= Friedrich Martin Berwerth =

Austrian mineralogist and petrographer

Friedrich Martin Berwerth (16 November 1850, Schäßburg – 22 September 1918, Vienna) was an Austrian mineralogist and petrographer known for his work with meteorites.

He was a student at the Universities of Vienna, Graz and Heidelberg, and following graduation, worked as an assistant to Gustav Tschermak von Seysenegg at the Mineralogisch-Petrographischen Institut in Vienna (1874). Later the same year, he began work as an assistant at the Imperial Hofmineralien Cabinet. In 1888 he became a curator, followed by titles of leiter (1895) and director (1904) of the mineralogy-petrography department.
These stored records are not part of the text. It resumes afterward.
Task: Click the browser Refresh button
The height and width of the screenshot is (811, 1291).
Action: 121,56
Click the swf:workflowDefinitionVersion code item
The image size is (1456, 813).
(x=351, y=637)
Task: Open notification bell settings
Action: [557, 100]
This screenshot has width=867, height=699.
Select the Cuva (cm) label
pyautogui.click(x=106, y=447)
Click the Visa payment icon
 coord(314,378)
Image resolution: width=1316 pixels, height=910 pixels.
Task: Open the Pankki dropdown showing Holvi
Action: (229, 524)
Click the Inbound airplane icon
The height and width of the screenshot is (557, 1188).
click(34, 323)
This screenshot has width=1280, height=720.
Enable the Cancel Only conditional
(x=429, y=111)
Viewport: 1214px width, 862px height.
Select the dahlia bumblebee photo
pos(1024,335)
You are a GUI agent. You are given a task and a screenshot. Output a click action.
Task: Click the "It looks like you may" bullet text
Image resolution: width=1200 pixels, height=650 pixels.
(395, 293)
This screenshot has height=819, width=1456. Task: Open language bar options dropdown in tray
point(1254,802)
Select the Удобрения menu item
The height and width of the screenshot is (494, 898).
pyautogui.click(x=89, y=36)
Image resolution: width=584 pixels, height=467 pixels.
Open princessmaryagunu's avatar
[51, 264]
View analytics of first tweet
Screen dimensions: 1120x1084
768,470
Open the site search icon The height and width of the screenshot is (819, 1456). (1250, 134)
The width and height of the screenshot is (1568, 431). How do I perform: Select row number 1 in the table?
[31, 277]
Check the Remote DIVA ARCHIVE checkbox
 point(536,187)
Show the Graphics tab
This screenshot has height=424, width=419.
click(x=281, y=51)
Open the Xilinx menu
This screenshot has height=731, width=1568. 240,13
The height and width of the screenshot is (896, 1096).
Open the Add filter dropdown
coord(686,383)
From 1888 he was a privat-docent of petrography at the University of Vienna, where in 1894, he became an associate professor, and in 1907, attained a full professorship. In 1901, with August von Loehr, he founded the Wiener Mineralogische Gesellschaft (in 1947 the name of the association was changed to Österreichische Mineralogische Gesellschaft).

== Written works ==
- Mikroskopische Structurbilder der Massengesteine in farbigen Lithographien, 1900.
- Verzeichnis der Meteoriten im K.K. Naturhistorischen Hofmuseum Ende Oktober 1902, (1903).
- "Steel and Meteoric Iron, &c", published in 1908 in English.
- Ein natürliches System der Eisenmeteoriten, 1914.
- "On the origin of meteorites", published in 1917 in English (Translation from German of a lecture given in the Scientific club of Vienna on 26 January 1914).